How individual American households—of different income groups, from different generations, and from different sectors—would be affected by these very different ways in which the problem might be resolved would need to be analyzed carefully. A major part of these effects would be reflected in higher taxes, lower benefit incomes, a higher cost of public services, and a need to defray some costs that had been previously been financed by the government. But another important part of the effect would be reflected, say, in diminished access to real and useful government services or reduced availability of some medical care that had heretofore been provided by the government. Some groups in society might be affected far more than others—for example, if there were a major restructuring of the medical care system. Equally, some approaches—such as an increase in inflation--would certainly affect creditors and, as we have long known, would disproportionately affect those with a more limited ability to adjust their assets to an inflationary environment. What is important to acknowledge and clarify is that different approaches would affect different households in different ways, but the effects would be real and substantial.

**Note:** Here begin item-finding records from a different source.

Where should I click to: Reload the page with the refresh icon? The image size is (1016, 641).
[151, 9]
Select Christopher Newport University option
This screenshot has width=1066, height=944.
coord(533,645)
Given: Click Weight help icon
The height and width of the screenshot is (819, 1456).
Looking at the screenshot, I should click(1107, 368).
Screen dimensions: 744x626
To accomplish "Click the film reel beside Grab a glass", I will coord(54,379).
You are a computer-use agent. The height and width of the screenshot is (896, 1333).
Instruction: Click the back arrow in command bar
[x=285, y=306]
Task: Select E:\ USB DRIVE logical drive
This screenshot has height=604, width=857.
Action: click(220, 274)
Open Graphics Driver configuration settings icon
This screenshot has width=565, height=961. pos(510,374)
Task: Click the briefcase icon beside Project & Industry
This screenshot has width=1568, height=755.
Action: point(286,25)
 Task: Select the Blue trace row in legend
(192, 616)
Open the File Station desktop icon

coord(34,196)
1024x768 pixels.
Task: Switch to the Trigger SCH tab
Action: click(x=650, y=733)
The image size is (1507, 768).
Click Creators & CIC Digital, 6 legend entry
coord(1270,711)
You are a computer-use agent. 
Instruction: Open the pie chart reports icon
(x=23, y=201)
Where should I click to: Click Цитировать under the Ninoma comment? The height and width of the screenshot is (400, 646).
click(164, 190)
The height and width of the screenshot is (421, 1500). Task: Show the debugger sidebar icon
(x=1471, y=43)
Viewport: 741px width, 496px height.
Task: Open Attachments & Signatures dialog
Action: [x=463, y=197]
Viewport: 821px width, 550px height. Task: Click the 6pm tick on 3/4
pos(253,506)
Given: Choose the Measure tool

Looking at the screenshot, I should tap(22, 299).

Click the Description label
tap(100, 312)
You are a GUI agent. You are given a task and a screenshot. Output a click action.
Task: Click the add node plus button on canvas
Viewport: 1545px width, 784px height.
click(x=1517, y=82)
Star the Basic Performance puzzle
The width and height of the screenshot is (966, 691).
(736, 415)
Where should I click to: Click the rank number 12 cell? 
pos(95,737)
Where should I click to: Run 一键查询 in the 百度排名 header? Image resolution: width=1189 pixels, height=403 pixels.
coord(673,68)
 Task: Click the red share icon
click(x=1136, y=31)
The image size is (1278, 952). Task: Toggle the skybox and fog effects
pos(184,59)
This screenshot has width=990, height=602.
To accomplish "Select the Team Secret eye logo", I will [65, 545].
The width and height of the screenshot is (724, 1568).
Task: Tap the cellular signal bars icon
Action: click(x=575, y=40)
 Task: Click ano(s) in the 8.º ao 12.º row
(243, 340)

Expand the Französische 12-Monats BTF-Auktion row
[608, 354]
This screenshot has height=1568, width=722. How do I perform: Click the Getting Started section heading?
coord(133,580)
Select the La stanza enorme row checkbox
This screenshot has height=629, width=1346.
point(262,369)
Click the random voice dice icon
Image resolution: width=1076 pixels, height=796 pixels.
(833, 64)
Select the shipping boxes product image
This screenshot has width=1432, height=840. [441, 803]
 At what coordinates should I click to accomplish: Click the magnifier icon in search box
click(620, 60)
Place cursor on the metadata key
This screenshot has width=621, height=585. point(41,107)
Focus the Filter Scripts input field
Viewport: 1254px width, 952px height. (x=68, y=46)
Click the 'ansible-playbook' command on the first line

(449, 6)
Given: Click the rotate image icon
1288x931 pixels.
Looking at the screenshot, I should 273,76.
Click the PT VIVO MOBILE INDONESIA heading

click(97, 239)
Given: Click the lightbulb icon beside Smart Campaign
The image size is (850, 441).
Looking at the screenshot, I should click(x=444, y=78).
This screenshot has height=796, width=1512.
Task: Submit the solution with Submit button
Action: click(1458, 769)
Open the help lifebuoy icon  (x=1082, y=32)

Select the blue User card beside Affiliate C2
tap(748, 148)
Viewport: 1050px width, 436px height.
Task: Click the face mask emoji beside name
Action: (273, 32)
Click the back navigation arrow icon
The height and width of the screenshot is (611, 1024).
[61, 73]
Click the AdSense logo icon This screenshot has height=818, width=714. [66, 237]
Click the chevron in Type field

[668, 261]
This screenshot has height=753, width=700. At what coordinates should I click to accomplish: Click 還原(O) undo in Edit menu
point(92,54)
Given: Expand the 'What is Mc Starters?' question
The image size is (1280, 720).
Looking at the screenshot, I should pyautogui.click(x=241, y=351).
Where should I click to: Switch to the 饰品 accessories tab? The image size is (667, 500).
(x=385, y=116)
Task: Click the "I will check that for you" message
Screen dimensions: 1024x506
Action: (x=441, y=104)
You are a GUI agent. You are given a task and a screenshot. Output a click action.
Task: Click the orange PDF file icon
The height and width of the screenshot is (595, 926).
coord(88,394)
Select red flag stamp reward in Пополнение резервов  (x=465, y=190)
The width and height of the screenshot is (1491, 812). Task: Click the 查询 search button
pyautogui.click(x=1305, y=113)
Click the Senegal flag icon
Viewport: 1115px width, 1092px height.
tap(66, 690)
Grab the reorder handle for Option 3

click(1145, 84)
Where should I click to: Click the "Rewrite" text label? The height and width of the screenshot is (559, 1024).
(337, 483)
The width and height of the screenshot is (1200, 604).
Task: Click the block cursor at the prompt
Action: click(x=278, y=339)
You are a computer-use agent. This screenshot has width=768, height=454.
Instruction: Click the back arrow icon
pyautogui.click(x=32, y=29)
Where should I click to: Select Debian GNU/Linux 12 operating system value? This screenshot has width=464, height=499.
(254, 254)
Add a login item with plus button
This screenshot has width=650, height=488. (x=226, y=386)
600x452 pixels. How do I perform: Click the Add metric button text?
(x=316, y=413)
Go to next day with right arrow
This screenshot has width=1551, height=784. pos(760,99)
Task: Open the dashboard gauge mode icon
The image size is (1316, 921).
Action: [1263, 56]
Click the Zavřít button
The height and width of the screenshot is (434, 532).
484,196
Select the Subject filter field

Perhaps the best way to motivate political action would be to explore a few alternative scenarios and to illustrate specifically and transparently who would bear what part of the burden. Let the American public come to grips with the stark reality of the possible consequences of a well-thought-out strategy as opposed to an ad hoc, unplanned approach or recourse to inflation. The chips will fall, but they do not have to fall in an unintended way. Equally, some policy solutions will involve far less harm to America’s long-run interests. Others will not only be costly, but inefficient and damaging to America’s security and long-term interests.